王水利带着几个工作人员,沿着干涸的河床走了几个来回,又用水平仪简单测了测坡度,很快就确定了施工路线。
“瞅见没?”
王水利指着河床靠近山体的那一侧,对周卫国和马向田解释道。
“咱只要把这一段百来米的距离挖开,再把桃花潭下游的出水口用土石给它堵死、堵结实喽!”
“等咱们把桃花潭底下那个口子炸开,潭水一满,自然就会往外溢!水往低处流,它没别处去,只能顺着这原来的老河道往上回流!”
他拿着根树枝,在河床上划拉着。
“咱们现在要干的,就是把这老河道里淤积的泥土、石头清一清,把个别窄了、堵了的地方给它拓宽疏通。

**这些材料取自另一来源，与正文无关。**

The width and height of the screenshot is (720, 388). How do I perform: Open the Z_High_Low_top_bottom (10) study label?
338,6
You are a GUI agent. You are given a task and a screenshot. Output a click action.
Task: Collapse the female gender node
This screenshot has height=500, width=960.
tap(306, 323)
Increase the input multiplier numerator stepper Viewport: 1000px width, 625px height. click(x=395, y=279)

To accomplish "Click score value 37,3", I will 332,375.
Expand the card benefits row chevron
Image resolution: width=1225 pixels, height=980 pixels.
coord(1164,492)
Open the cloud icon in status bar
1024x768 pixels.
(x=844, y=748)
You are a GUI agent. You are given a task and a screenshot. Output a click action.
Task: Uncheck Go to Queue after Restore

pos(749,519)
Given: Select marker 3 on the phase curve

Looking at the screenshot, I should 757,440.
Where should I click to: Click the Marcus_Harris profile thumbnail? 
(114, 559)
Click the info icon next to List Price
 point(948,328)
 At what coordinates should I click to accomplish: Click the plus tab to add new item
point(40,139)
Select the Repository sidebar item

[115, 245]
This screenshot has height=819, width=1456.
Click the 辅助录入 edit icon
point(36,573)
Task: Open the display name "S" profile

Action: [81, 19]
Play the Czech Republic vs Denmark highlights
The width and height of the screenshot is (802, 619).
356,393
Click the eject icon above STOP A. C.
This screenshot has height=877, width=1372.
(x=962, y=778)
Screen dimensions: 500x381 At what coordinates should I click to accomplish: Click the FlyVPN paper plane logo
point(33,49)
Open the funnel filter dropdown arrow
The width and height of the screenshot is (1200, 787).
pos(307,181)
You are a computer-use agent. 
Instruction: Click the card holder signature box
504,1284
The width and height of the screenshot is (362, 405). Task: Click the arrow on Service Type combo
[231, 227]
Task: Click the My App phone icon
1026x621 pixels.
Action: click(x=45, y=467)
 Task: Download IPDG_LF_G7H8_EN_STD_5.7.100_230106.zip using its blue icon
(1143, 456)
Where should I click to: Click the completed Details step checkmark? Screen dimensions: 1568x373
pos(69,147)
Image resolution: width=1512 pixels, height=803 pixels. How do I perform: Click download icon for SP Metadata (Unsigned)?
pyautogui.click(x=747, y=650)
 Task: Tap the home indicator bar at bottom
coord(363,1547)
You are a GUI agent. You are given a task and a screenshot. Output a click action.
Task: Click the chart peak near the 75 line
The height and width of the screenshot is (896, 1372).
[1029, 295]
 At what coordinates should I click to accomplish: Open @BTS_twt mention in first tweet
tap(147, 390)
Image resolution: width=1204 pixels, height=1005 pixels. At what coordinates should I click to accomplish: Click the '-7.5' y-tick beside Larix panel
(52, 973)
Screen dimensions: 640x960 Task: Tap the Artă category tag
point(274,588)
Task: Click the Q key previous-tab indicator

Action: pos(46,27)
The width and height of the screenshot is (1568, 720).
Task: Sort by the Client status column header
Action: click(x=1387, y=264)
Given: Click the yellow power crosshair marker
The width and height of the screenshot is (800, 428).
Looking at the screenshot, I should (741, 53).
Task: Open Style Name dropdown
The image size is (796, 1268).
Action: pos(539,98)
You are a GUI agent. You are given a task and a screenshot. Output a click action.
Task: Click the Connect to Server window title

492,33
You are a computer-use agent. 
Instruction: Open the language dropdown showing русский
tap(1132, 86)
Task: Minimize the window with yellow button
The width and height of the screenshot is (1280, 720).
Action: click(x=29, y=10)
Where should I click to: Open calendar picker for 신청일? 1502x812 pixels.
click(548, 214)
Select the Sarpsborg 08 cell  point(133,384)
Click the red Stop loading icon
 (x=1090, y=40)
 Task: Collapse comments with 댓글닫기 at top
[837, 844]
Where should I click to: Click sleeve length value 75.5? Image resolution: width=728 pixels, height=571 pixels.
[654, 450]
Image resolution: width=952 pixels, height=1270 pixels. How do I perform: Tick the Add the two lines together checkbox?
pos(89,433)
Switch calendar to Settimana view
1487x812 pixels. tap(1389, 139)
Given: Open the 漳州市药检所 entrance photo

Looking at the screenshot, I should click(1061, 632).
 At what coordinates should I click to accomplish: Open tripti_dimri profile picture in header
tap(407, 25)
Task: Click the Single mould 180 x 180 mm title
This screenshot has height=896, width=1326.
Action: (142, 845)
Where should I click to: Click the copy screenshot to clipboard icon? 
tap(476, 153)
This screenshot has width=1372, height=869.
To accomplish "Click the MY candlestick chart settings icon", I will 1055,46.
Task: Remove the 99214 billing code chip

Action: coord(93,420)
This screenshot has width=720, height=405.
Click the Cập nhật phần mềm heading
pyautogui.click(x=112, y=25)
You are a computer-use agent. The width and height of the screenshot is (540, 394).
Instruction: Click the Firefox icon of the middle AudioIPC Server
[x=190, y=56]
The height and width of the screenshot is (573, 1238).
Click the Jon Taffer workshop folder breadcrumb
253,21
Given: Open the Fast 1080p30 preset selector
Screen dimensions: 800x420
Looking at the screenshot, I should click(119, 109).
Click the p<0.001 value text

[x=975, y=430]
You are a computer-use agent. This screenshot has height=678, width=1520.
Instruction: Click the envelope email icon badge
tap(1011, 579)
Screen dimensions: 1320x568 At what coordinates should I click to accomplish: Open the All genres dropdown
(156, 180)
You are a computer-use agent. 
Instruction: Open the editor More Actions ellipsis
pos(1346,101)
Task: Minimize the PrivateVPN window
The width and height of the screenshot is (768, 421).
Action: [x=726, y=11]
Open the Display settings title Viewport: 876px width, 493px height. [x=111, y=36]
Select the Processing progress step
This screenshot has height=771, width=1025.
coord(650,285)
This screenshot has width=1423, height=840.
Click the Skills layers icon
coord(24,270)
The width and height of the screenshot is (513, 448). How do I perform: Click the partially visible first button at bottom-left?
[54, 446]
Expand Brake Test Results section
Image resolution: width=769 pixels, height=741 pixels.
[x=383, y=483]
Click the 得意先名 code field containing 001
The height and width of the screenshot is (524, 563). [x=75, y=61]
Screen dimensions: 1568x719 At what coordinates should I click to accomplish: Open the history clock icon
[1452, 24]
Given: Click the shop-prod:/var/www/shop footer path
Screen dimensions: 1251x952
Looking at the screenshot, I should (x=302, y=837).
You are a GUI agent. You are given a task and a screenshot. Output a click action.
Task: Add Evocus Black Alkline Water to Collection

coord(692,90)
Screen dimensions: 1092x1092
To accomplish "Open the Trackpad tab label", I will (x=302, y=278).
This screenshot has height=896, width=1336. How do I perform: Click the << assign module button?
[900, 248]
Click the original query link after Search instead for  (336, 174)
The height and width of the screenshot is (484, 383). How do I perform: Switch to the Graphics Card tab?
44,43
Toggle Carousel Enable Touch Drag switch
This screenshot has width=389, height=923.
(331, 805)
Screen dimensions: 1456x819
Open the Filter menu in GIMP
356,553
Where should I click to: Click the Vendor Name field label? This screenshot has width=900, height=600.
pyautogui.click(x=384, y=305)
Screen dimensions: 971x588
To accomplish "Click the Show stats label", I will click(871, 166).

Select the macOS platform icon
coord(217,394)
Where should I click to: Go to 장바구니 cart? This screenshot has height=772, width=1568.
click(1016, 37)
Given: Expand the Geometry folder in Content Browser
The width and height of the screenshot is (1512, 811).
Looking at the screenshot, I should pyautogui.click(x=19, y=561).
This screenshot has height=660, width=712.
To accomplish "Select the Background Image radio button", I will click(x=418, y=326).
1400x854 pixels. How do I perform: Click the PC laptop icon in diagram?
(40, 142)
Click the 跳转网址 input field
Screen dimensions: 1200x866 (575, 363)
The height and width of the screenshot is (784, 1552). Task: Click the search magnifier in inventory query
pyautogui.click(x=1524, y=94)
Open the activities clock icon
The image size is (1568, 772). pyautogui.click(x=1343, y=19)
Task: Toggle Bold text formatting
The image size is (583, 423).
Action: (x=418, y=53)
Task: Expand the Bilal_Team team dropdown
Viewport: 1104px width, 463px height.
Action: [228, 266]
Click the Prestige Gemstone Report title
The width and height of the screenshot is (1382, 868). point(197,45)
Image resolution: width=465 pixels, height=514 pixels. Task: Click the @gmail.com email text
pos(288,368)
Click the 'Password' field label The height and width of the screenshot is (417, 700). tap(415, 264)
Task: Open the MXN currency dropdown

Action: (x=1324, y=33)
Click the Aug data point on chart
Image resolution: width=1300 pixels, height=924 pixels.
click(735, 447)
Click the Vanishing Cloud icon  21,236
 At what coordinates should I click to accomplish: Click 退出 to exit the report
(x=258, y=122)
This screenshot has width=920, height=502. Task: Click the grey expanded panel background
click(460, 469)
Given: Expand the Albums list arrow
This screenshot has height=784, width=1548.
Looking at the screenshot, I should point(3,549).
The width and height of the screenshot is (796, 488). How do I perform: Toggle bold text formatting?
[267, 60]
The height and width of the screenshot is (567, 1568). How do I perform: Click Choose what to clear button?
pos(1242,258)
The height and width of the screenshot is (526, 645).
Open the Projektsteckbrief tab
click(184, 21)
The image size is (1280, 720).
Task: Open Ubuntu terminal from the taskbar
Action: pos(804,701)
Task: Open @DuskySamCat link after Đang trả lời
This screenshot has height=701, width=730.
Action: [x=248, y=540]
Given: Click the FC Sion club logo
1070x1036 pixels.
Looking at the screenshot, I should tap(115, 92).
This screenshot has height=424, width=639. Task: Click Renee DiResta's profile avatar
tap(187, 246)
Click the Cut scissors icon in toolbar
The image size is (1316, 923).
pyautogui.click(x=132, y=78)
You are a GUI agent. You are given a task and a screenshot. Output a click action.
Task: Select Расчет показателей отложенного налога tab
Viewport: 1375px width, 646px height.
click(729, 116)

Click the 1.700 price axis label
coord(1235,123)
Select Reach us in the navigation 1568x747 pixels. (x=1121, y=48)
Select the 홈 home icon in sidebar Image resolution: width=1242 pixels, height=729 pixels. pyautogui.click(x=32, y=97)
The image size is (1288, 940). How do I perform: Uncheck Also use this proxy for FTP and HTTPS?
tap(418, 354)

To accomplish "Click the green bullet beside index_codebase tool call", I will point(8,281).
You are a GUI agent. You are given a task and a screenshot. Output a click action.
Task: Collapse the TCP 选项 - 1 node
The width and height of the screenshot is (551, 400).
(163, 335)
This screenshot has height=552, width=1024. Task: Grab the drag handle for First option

”
“重点是靠近山脚那段,石头多,冻得梆硬,得用炸药给它崩开!”
方案既定,立刻行动!
两台小型挖掘机轰隆隆地开到了指定位置。
这铁家伙在这个年代可是稀罕物,尤其还是国内的农村,压根就没人见过,所以村民们里三层外三层地围着看热闹。
只见跟着一起过来的复兴军人员在挖掘机的巨大钢铁挖斗上,用粗铁丝牢牢固定上一根一米五长、小臂粗细、一头磨得尖利的钢钎。
“这是要干啥?”
有村民好奇地问道。
“看着吧,是打洞,这玩意儿打洞,比咱抡大锤快多了。”
一个稍微懂行的公社工作人员笑着回答。
果然,在操作员的控制下,挖掘臂缓缓移动,那固定在挖斗上的钢钎对准冻得硬邦邦的地面。
随着挖斗向下慢慢施加压力,尖锐的钢钎如同筷子插进豆腐里一样,“噗嗤”一声,轻松地深深扎入了冷硬的泥土和碎石之中,直没至根部!
然后挖斗抬起,带着钢钎从地里拔出,地面上瞬间就留下了一个规整、深邃、几乎看不到底的圆孔!
整个过程,行云流水,不到一分钟!
“俺的娘诶!这就完事儿啦?”
一个村里的老汉惊得张大了嘴,下巴上的胡子都翘了起来。
“这…这大铁牛的力气也忒大了!这要是搁咱用人,在这个寒冬腊月,抡着几十斤的大锤砸钢钎。”
“这么深一个洞,没个把钟头,累瘫三五个壮劳力都够呛!”
“可不是咋地!你瞅那钢钎扎进去多轻松!跟咱拿针扎馒头似的!”
“科学!这就是科学的力量啊!咱小力弄来的东西,就是牛!”
在村民们阵阵惊叹和议论声中,工程进度飞快。
打好一个孔,立刻就有准备好的民兵抱着早就填装好的小威力雷管,小心翼翼地塞进孔洞里,连接上引线,然后覆盖上泥土稍微覆盖一下。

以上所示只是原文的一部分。